REQUIREMENT
Lay out the listing below as a Markdown table with the columns Row and Line. Give each line its own numbered row and skip blank lines.

INPUT FOR THIS TASK

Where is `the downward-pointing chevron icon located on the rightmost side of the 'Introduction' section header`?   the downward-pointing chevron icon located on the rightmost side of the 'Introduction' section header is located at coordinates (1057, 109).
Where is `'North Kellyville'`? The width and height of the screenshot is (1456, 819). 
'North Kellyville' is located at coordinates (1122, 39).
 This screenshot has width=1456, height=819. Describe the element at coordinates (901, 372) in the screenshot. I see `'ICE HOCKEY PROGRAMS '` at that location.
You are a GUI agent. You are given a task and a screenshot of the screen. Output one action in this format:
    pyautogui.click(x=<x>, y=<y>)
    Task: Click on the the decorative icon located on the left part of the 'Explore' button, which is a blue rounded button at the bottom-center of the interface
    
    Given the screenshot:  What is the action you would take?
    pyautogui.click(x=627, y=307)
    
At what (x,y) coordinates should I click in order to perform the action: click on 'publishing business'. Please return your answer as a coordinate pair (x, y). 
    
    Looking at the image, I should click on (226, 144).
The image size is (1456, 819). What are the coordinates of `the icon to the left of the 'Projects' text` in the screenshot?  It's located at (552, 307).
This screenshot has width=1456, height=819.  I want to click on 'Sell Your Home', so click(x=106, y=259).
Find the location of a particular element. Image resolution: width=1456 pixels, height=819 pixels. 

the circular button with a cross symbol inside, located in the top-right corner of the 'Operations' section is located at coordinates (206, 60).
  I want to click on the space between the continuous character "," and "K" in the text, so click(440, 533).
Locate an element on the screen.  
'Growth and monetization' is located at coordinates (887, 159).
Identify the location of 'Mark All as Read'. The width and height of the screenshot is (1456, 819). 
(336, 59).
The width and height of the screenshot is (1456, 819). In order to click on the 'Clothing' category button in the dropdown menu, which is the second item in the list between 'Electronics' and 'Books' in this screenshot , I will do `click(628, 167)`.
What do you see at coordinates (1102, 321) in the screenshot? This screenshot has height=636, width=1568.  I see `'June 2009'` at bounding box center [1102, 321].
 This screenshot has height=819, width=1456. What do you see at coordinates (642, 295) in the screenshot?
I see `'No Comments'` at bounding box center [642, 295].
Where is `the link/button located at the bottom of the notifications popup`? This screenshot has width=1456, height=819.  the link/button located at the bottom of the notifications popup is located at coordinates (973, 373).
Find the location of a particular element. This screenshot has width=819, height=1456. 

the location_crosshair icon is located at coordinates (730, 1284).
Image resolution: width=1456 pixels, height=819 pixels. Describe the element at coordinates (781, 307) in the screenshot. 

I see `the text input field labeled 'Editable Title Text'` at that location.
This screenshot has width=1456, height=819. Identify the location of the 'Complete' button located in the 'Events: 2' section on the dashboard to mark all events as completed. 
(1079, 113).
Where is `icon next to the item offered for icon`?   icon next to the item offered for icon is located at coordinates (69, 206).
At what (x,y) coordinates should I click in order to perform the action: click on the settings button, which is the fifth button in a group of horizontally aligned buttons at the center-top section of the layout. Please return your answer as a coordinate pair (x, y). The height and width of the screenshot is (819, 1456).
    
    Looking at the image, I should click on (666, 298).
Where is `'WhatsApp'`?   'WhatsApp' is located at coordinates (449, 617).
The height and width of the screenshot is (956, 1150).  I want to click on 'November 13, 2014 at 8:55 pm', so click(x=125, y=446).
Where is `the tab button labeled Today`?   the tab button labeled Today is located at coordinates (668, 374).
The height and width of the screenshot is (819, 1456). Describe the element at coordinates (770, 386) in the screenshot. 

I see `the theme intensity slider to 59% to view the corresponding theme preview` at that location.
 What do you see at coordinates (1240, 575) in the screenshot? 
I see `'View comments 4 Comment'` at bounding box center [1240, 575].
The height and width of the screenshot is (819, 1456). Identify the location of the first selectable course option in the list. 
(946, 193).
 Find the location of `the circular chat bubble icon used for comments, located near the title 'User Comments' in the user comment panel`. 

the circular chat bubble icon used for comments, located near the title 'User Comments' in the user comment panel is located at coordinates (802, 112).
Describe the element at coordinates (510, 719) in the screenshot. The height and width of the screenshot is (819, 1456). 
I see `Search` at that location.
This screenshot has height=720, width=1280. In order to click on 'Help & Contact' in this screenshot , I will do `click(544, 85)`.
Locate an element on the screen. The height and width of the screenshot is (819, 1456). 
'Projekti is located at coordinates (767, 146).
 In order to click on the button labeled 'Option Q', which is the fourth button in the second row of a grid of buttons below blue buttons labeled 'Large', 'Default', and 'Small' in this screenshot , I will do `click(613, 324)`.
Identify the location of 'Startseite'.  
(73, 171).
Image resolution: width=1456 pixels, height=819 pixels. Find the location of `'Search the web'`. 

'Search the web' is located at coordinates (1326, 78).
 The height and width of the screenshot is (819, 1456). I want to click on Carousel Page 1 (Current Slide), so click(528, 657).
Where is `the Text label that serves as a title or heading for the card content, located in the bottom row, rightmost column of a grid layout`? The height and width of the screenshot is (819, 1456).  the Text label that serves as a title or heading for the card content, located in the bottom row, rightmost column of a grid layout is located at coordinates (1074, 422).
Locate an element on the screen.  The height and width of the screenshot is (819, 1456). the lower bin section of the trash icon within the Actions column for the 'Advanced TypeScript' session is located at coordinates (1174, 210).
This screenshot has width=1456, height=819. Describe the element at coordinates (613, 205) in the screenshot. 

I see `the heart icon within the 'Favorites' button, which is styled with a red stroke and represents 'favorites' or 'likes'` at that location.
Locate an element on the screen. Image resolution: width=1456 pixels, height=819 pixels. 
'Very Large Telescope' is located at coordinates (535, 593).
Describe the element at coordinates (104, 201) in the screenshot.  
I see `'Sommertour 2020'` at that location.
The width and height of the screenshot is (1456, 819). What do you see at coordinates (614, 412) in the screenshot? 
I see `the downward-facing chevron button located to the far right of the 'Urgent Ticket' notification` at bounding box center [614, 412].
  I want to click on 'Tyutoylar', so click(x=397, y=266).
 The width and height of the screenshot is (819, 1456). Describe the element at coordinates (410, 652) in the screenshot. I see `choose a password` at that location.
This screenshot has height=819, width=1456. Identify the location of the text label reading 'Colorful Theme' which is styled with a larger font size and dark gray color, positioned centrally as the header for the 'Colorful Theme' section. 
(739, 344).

WRITTEN ANSWER
| Row | Line |
|---|---|
| 1 | Where is `the downward-pointing chevron icon located on the rightmost side of the 'Introduction' section header`?   the downward-pointing chevron icon located on the rightmost side of the 'Introduction' section header is located at coordinates (1057, 109). |
| 2 | Where is `'North Kellyville'`? The width and height of the screenshot is (1456, 819).  |
| 3 | 'North Kellyville' is located at coordinates (1122, 39). |
| 4 |  This screenshot has width=1456, height=819. Describe the element at coordinates (901, 372) in the screenshot. I see `'ICE HOCKEY PROGRAMS '` at that location. |
| 5 | You are a GUI agent. You are given a task and a screenshot of the screen. Output one action in this format: |
| 6 |     pyautogui.click(x=<x>, y=<y>) |
| 7 |     Task: Click on the the decorative icon located on the left part of the 'Explore' button, which is a blue rounded button at the bottom-center of the interface |
| 8 |     Given the screenshot:  What is the action you would take? |
| 9 |     pyautogui.click(x=627, y=307) |
| 10 | At what (x,y) coordinates should I click in order to perform the action: click on 'publishing business'. Please return your answer as a coordinate pair (x, y).  |
| 11 |     Looking at the image, I should click on (226, 144). |
| 12 | The image size is (1456, 819). What are the coordinates of `the icon to the left of the 'Projects' text` in the screenshot?  It's located at (552, 307). |
| 13 | This screenshot has width=1456, height=819.  I want to click on 'Sell Your Home', so click(x=106, y=259). |
| 14 | Find the location of a particular element. Image resolution: width=1456 pixels, height=819 pixels.  |
| 15 | the circular button with a cross symbol inside, located in the top-right corner of the 'Operations' section is located at coordinates (206, 60). |
| 16 |   I want to click on the space between the continuous character "," and "K" in the text, so click(440, 533). |
| 17 | Locate an element on the screen.   |
| 18 | 'Growth and monetization' is located at coordinates (887, 159). |
| 19 | Identify the location of 'Mark All as Read'. The width and height of the screenshot is (1456, 819).  |
| 20 | (336, 59). |
| 21 | The width and height of the screenshot is (1456, 819). In order to click on the 'Clothing' category button in the dropdown menu, which is the second item in the list between 'Electronics' and 'Books' in this screenshot , I will do `click(628, 167)`. |
| 22 | What do you see at coordinates (1102, 321) in the screenshot? This screenshot has height=636, width=1568.  I see `'June 2009'` at bounding box center [1102, 321]. |
| 23 |  This screenshot has height=819, width=1456. What do you see at coordinates (642, 295) in the screenshot? |
| 24 | I see `'No Comments'` at bounding box center [642, 295]. |
| 25 | Where is `the link/button located at the bottom of the notifications popup`? This screenshot has width=1456, height=819.  the link/button located at the bottom of the notifications popup is located at coordinates (973, 373). |
| 26 | Find the location of a particular element. This screenshot has width=819, height=1456.  |
| 27 | the location_crosshair icon is located at coordinates (730, 1284). |
| 28 | Image resolution: width=1456 pixels, height=819 pixels. Describe the element at coordinates (781, 307) in the screenshot.  |
| 29 | I see `the text input field labeled 'Editable Title Text'` at that location. |
| 30 | This screenshot has width=1456, height=819. Identify the location of the 'Complete' button located in the 'Events: 2' section on the dashboard to mark all events as completed.  |
| 31 | (1079, 113). |
| 32 | Where is `icon next to the item offered for icon`?   icon next to the item offered for icon is located at coordinates (69, 206). |
| 33 | At what (x,y) coordinates should I click in order to perform the action: click on the settings button, which is the fifth button in a group of horizontally aligned buttons at the center-top section of the layout. Please return your answer as a coordinate pair (x, y). The height and width of the screenshot is (819, 1456). |
| 34 |     Looking at the image, I should click on (666, 298). |
| 35 | Where is `'WhatsApp'`?   'WhatsApp' is located at coordinates (449, 617). |
| 36 | The height and width of the screenshot is (956, 1150).  I want to click on 'November 13, 2014 at 8:55 pm', so click(x=125, y=446). |
| 37 | Where is `the tab button labeled Today`?   the tab button labeled Today is located at coordinates (668, 374). |
| 38 | The height and width of the screenshot is (819, 1456). Describe the element at coordinates (770, 386) in the screenshot.  |
| 39 | I see `the theme intensity slider to 59% to view the corresponding theme preview` at that location. |
| 40 |  What do you see at coordinates (1240, 575) in the screenshot?  |
| 41 | I see `'View comments 4 Comment'` at bounding box center [1240, 575]. |
| 42 | The height and width of the screenshot is (819, 1456). Identify the location of the first selectable course option in the list.  |
| 43 | (946, 193). |
| 44 |  Find the location of `the circular chat bubble icon used for comments, located near the title 'User Comments' in the user comment panel`.  |
| 45 | the circular chat bubble icon used for comments, located near the title 'User Comments' in the user comment panel is located at coordinates (802, 112). |
| 46 | Describe the element at coordinates (510, 719) in the screenshot. The height and width of the screenshot is (819, 1456).  |
| 47 | I see `Search` at that location. |
| 48 | This screenshot has height=720, width=1280. In order to click on 'Help & Contact' in this screenshot , I will do `click(544, 85)`. |
| 49 | Locate an element on the screen. The height and width of the screenshot is (819, 1456).  |
| 50 | 'Projekti is located at coordinates (767, 146). |
| 51 |  In order to click on the button labeled 'Option Q', which is the fourth button in the second row of a grid of buttons below blue buttons labeled 'Large', 'Default', and 'Small' in this screenshot , I will do `click(613, 324)`. |
| 52 | Identify the location of 'Startseite'.   |
| 53 | (73, 171). |
| 54 | Image resolution: width=1456 pixels, height=819 pixels. Find the location of `'Search the web'`.  |
| 55 | 'Search the web' is located at coordinates (1326, 78). |
| 56 |  The height and width of the screenshot is (819, 1456). I want to click on Carousel Page 1 (Current Slide), so click(528, 657). |
| 57 | Where is `the Text label that serves as a title or heading for the card content, located in the bottom row, rightmost column of a grid layout`? The height and width of the screenshot is (819, 1456).  the Text label that serves as a title or heading for the card content, located in the bottom row, rightmost column of a grid layout is located at coordinates (1074, 422). |
| 58 | Locate an element on the screen.  The height and width of the screenshot is (819, 1456). the lower bin section of the trash icon within the Actions column for the 'Advanced TypeScript' session is located at coordinates (1174, 210). |
| 59 | This screenshot has width=1456, height=819. Describe the element at coordinates (613, 205) in the screenshot.  |
| 60 | I see `the heart icon within the 'Favorites' button, which is styled with a red stroke and represents 'favorites' or 'likes'` at that location. |
| 61 | Locate an element on the screen. Image resolution: width=1456 pixels, height=819 pixels.  |
| 62 | 'Very Large Telescope' is located at coordinates (535, 593). |
| 63 | Describe the element at coordinates (104, 201) in the screenshot.   |
| 64 | I see `'Sommertour 2020'` at that location. |
| 65 | The width and height of the screenshot is (1456, 819). What do you see at coordinates (614, 412) in the screenshot?  |
| 66 | I see `the downward-facing chevron button located to the far right of the 'Urgent Ticket' notification` at bounding box center [614, 412]. |
| 67 |   I want to click on 'Tyutoylar', so click(x=397, y=266). |
| 68 |  The width and height of the screenshot is (819, 1456). Describe the element at coordinates (410, 652) in the screenshot. I see `choose a password` at that location. |
| 69 | This screenshot has height=819, width=1456. Identify the location of the text label reading 'Colorful Theme' which is styled with a larger font size and dark gray color, positioned centrally as the header for the 'Colorful Theme' section.  |
| 70 | (739, 344). |